> [Provided passage]:
....
Have you ever wondered why people with addictions can't just stop what they're doing? Have you ever been addicted to something that was hurting you but kept doing it anyway?
A recent study shows that a drug's effect is equally determined by our expectation of it as the actual biochemical changes in the body and brain. See the full article here:
This study focused on the effects of nicotine, but similar results have been found with alcohol and cocaine. Likely, the same is true for many drugs. The beliefs of the person using substances is not always emphasized as an important component of the addiction process, but this evidence suggests we should pay close attention to it. Using this evidence, counselors can intervene in the thinking and belief process as a primary part of treatment, and provide better outcomes for clients earlier in the process of recovery.
For instance, if a person uses cocaine a time or two and experiences the exaggerated sense of confidence and increasd energy the drug is known for, it's likely they will come to expect those effects the next time they take it. They will start to associate using cocaine with the state of being confident and having energy. That association may lead to a belief that confidence comes from using cocaine, even when the drugs' effect begins to change with repeated use into sleeplessness, agression, and irritability.
....
> [Data for review]:
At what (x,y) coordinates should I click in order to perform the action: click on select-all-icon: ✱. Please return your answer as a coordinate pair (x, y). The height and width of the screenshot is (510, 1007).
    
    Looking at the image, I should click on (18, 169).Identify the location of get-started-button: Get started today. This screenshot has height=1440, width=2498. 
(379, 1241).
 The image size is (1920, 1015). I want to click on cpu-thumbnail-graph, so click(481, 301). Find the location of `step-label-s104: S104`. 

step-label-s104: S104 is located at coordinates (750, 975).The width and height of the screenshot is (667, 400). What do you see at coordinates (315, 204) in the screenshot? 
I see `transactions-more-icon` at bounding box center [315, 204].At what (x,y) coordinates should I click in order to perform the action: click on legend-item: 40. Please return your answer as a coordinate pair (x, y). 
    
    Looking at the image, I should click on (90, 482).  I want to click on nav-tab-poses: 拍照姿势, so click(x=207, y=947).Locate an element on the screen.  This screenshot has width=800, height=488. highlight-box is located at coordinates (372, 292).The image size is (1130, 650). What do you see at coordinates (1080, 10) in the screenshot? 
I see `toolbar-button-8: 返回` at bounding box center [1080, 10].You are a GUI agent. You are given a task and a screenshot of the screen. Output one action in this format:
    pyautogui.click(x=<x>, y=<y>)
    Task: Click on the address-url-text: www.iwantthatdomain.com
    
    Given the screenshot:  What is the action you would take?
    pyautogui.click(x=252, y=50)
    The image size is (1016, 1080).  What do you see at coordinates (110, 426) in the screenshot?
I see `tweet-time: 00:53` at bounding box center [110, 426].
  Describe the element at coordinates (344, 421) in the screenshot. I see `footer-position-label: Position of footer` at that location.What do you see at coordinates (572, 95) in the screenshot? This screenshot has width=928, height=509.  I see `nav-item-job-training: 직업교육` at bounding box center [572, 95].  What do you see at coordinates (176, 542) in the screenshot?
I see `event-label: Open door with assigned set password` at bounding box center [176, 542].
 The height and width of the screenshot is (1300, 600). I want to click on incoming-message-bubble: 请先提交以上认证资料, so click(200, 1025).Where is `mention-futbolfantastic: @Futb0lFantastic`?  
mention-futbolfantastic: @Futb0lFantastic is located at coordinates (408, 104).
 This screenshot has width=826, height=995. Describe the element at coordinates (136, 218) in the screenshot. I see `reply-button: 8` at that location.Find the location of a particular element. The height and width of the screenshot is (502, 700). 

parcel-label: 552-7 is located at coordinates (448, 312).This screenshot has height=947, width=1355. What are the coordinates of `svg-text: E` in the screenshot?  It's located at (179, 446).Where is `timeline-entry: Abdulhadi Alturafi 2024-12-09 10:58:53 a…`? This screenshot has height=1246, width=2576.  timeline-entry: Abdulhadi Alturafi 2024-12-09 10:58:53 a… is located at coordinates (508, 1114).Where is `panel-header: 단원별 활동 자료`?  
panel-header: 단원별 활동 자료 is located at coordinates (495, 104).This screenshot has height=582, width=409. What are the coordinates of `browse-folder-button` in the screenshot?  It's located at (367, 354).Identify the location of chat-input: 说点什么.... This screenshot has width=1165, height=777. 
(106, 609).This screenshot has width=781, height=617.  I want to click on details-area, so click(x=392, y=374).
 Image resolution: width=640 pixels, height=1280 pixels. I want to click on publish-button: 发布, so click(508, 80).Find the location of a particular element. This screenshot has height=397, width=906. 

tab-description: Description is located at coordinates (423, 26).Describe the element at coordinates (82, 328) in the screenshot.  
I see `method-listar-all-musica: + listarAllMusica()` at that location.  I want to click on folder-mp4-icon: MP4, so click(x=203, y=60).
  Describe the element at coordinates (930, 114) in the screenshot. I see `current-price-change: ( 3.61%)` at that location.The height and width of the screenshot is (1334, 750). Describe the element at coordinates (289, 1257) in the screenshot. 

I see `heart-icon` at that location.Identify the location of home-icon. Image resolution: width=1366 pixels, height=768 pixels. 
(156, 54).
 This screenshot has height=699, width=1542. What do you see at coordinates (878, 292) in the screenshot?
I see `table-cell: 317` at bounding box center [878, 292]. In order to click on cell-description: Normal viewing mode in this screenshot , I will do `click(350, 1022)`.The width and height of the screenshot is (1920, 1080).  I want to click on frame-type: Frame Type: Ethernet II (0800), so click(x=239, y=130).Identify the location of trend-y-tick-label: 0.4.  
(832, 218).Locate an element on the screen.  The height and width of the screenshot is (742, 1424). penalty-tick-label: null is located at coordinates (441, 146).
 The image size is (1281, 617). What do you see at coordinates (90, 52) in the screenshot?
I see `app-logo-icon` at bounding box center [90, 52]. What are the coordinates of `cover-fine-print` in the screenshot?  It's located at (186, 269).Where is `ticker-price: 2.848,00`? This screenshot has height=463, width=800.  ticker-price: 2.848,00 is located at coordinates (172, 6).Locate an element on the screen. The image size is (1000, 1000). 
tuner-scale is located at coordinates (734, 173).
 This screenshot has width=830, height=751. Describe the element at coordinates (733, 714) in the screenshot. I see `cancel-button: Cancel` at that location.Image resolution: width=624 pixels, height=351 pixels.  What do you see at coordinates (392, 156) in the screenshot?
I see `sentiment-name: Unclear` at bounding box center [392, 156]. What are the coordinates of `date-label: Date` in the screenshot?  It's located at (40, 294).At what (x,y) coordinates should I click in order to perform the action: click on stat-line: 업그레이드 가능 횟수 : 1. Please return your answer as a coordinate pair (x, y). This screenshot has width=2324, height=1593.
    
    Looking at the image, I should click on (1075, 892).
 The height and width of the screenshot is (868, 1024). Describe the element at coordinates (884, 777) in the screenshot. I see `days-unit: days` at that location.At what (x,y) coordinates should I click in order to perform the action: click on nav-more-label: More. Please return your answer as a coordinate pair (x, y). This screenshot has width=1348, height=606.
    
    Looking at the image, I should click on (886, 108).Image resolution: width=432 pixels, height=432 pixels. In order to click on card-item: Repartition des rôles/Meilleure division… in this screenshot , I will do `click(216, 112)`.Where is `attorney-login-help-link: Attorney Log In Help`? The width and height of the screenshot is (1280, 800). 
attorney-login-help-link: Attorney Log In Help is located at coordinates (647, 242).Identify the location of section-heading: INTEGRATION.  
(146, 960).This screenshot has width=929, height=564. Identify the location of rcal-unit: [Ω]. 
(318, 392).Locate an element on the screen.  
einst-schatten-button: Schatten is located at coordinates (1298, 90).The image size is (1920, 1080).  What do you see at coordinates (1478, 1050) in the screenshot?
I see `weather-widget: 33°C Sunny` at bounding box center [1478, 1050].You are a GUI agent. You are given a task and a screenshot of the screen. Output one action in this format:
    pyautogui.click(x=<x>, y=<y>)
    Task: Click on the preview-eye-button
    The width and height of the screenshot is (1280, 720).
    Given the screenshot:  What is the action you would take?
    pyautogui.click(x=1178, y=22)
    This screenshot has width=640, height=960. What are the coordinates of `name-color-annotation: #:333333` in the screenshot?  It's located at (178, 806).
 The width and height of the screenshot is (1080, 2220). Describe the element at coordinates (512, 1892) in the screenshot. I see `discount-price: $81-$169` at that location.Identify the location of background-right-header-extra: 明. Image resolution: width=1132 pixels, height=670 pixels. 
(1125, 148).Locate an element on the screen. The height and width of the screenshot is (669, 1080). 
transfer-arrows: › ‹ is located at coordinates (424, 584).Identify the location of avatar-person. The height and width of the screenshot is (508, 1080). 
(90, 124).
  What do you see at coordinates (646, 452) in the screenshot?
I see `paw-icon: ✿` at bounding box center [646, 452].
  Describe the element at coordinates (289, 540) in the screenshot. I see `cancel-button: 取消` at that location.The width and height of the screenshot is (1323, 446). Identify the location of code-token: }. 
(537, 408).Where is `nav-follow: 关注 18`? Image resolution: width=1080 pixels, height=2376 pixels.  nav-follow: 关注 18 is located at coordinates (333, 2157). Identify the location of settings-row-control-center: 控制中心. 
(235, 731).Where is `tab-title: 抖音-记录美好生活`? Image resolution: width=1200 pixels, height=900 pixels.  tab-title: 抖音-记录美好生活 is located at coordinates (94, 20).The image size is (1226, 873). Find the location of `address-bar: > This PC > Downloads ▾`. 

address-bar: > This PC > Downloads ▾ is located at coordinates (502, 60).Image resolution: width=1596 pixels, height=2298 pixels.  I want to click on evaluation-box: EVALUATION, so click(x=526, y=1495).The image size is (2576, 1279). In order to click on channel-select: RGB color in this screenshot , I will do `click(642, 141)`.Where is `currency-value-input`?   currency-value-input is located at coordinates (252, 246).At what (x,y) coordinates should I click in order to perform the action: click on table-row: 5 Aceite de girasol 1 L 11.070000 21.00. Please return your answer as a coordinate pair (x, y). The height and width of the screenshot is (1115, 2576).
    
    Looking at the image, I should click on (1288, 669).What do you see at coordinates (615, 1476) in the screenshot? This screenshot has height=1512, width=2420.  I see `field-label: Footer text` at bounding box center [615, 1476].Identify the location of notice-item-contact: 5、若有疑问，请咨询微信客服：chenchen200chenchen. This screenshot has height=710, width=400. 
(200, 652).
....
> [What to do]:
(a) Answer these questions from the text on addiction and expectation, one line each:
(i) Which drug did the recent study focus on?
(ii) With which other substances have similar results been found?
(iii) What can counselors intervene in as a primary part of treatment?
(b) List every drug or substance named in the text on addiction and expectation.
(c) Write the next part of the text on addiction and expectation, starting after its last sentence.

> [Results for the exercise]:
(a)
(i) Nicotine.
(ii) Alcohol and cocaine.
(iii) The thinking and belief process.

(b) Nicotine, alcohol, cocaine.

(c)
Beliefs are different than thoughts or feelings. Beliefs are global assessments of the world, ourselves, and others, and are not easily changed once established. Beliefs are established from thoughts that are repetitive and seem to be grounded in reality. Hence, the thought "it's important to be confident and energetic" combined with the feeling "I feel confident and energetic when I do cocaine" turns into the belief that "cocaine can help me with my fundamental problem of lacking confidence and energy." And the individual keeps using because they believe this is true, even when the negative consequences of the drug start to outweigh the perceived positive ones.
Likewise, in recovery, new beliefs are formed and, with reinforcement and social support, can replace old ones to encourage abstinence. For instance:
Thought: "My boss just threatened to fire me, and without my job I'll lose my home."
Feeling: "I'm afraid of losing job and home."
Belief: "Using cocaine can cause me to lose what's most important to me."
These findings are important, not just in the context of how addiction develops, but also in how it's treated and overcome.
What beliefs of yours might feed a negative habit? It can be a helpful question to ponder.